TRY IT
Write the next part of the essay on the Vanity Fair portraits of Trump's senior staff, picking up after its final sentence.
--- SOURCE PASSAGE ---
Donald Trump has spent years attacking Vanity Fair magazine.
He has dismissed it as elitist, irrelevant, and emblematic of a cultural class he claims to despise. In December 2016, just weeks before taking office, he publicly lashed out at the magazine after it published a scathing restaurant review, accusing it—once again—of being part of a rigged and hostile media establishment.
This antagonism was not new. Decades earlier, Spy magazine—co-founded by Kurt Andersen and future Vanity Fair editor, Graydon Carter—had positioned Trump firmly outside the circle of cultural admiration, memorably dubbing him a “short-fingered vulgarian.” The phrase was less an insult than a diagnosis: it acknowledged Trump’s wealth, ambition and swagger while denying him the cultural approval he clearly desired.
That history matters.
Vanity Fair’s recent publication of Christopher Anderson’s portraits of senior members of the Trump White House drew immediate and widespread attention, circulating rapidly and prompting sharp scrutiny for their exposed, unvarnished quality. Many viewers read the photographs as awkward, revealing and humiliating. But focusing on how the photographs have been received misses what they reveal beneath the image.
The subjects of this shoot—White House Chief of Staff Susie Wiles, White House Press Secretary Karoline Leavitt, Vice President J.D. Vance, Secretary of State Marco Rubio, Deputy Chief of Staff for Policy Stephen Miller, Director of the Presidential Personnel Office Dan Scavino, and Deputy Chief of Staff for Legislative, Political, and Public Affairs James Blair—were not reluctant or resistant subjects. They willingly participated in the aesthetic grammar of a magazine their leader has repeatedly attacked. That choice reveals far more than the photographs themselves.
Participation, in this context, is a form of alignment. It is an acceptance of framing, tone and audience. To agree to be photographed is to accept the terms of visibility set by the artist or institution offering the attention. The act of showing up matters as much as what the camera captures. Once that choice is made, the photographs no longer simply function as portraits. The results become records of how power is positioned—and what it reveals in the endeavor.
Christopher Anderson’s photographs in Vanity Fair allow us to observe President Trump’s senior staff attempting to occupy a space long denied to him: the realm of cultural legitimacy. The magazine created a setting in which the desire for cultural legitimacy became visible. And that is precisely why the photographs are so unsettling.
--- RECORDED DATA ---
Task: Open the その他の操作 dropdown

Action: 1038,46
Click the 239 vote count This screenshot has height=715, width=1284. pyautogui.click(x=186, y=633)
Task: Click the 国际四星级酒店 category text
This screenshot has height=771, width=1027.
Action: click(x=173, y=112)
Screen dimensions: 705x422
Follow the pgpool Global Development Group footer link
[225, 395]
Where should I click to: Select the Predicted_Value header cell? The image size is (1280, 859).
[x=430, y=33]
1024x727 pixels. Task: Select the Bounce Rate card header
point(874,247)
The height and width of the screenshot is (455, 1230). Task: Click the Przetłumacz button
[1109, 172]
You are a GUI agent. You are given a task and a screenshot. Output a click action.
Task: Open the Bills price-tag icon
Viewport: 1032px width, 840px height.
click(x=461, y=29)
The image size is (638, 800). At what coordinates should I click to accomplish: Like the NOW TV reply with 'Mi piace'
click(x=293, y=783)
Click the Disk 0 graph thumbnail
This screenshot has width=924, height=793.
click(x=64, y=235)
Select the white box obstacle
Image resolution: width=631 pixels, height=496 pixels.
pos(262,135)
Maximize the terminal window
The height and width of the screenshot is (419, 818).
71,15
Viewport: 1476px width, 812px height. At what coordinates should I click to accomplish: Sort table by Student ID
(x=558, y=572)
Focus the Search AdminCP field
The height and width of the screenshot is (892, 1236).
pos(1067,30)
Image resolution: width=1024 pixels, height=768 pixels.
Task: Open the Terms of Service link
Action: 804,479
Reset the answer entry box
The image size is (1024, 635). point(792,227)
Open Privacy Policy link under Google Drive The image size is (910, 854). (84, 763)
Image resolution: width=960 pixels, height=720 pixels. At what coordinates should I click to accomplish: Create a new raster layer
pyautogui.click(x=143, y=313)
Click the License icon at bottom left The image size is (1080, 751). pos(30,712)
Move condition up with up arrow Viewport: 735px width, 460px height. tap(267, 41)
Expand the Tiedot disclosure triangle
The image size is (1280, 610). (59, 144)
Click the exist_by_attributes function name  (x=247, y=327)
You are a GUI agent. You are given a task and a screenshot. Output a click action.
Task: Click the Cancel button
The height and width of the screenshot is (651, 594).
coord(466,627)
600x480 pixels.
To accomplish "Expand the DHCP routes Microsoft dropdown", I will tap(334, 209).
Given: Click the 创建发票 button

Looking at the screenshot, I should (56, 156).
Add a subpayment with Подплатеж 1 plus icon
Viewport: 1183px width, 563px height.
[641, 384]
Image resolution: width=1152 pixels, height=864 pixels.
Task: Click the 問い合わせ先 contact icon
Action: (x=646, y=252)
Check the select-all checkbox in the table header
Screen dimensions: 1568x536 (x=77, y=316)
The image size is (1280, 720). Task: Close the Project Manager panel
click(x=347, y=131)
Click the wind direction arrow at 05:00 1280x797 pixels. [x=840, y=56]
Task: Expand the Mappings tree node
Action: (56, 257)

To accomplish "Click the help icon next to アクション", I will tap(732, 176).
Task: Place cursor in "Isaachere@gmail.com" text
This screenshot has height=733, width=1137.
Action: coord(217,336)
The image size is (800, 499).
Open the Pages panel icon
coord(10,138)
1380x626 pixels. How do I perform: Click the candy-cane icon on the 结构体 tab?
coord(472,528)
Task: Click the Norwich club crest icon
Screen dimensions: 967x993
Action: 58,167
---
OUTPUT FOR THIS EXERCISE
Cultural authority works differently from political power. Power can be seized, claimed and enforced. Cultural belonging cannot. It emerges slowly, through shared ideals, respect, recognition and time spent inside a community that confers meaning. You cannot arrive there by insistence or appointment.
Now, people may reject an institution publicly while still longing for its validation privately. In fact, hostility often masks attraction. You don’t rail against something repeatedly unless it matters to you. Seen through this lens, Christopher Anderson’s photographs read less as portraits of people in power and more as each subject’s bid for recognition, and the approval from a cultural class that has heretofore refused to administer it.
Once exposed, yearning—particularly if there is any whiff of desperation—dissolves any illusion of cultural significance. Of any sense of “cool.”
This is where Vanity Fair’s editorial intelligence becomes unmistakable. The magazine did not need to editorialize, scold or condemn. It simply created the conditions for a contradiction to reveal itself. These subjects—individuals accustomed to wielding power who nevertheless wanted to be seen as belonging somewhere better—completed the gesture by agreeing to appear.
The result recalls Spy’s original acumen: the most effective cultural critique does not attack. It observes, reports and reveals. The “short-fingered vulgarian” endured not because it was cruel, but because it named a truth Trump himself could never escape—that money and dominance do not automatically confer taste, ease, or belonging.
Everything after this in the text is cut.